Habían anunciado Campo Vidal y el realizador, Fernando Navarrete, que solo sería importante la palabra. No el escenario (un plató desangelado) ni la realización (minimalista). Lo que vimos, esa mesa blanca con los candidatos sentados y rodeados de papeles, era anticuado y estático, en contraste con la agitación que alcanzó la discusión. Como producto televisivo, no fue distinto al González-Aznar de 1993, pero tanto el medio como la política han cambiado mucho desde entonces.
Veníamos de asistir a debates más ágiles y dinámicos. Desde la charla de café entre Rivera e Iglesias en Salvados (no fue un debate: se emitió editado y en diferido, pero abrió apetito), se celebraron dos contiendas de gran impacto: a tres entre Sánchez, Iglesias y Rivera en EL PAÍS, y a cuatro con estos y Soraya Sáenz de Santamaría en Atresmedia. En ambos programas vimos a los candidatos de pie, cámaras que seguían sus gestos o los contraponían, la flexibilidad anunciada, periodistas que preguntaban con intención. La televisión pública acogió encuentros sectoriales de formato más convencional, sin los líderes principales y en horarios de madrugada disuasorios para el espectador, hasta que la Junta Electoral obligó a adelantar a hora razonable el último debate a nueve. Al final, fueron más atractivos los debates en los medios privados que los de los públicos, y desde luego que el pretendido neutral.
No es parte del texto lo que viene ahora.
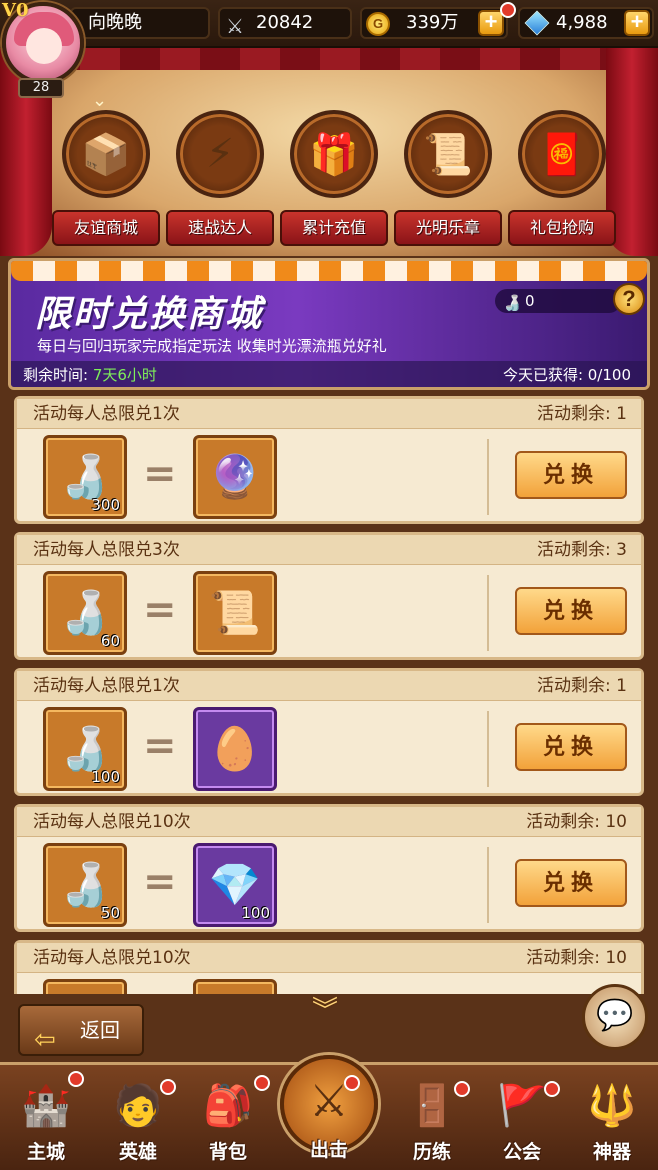  Describe the element at coordinates (329, 271) in the screenshot. I see `awning-stripe` at that location.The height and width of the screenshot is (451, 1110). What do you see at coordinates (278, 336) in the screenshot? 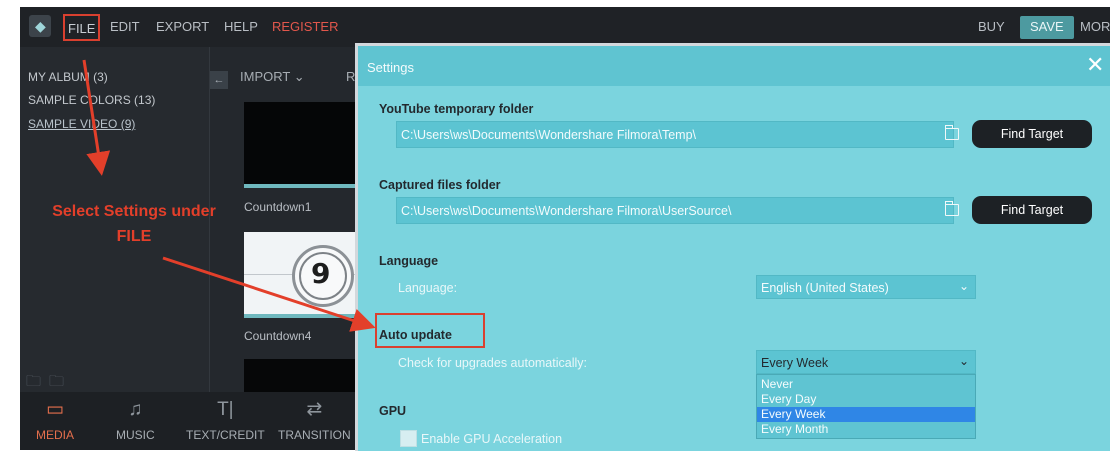
I see `media-thumbnail-label: Countdown4` at bounding box center [278, 336].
Un cambio evidente en todos los formatos: se acabó la sucesión de monólogos. Eso de que se plantee un tema y cada uno tenga sus dos o tres minutos para dar su mensaje sin tener que responder al otro. Será una concesión a la política espectáculo, que está aquí para quedarse, pero la interrupción da viveza al diálogo. También puede llevar a que se alcancen niveles de agresividad inauditos, lo que no será cortés, pero puede ser clarificador. El contraste entre la dureza con que se trataron Sánchez y Rajoy y la amabilidad entre Iglesias y Rivera en el programa posterior en La Sexta también acentuaba contrastes: ¿no decían que es lo mismo PP que PSOE? No son tan nítidas las fronteras entre la nueva y la vieja política. Sí entre televisión rancia y moderna.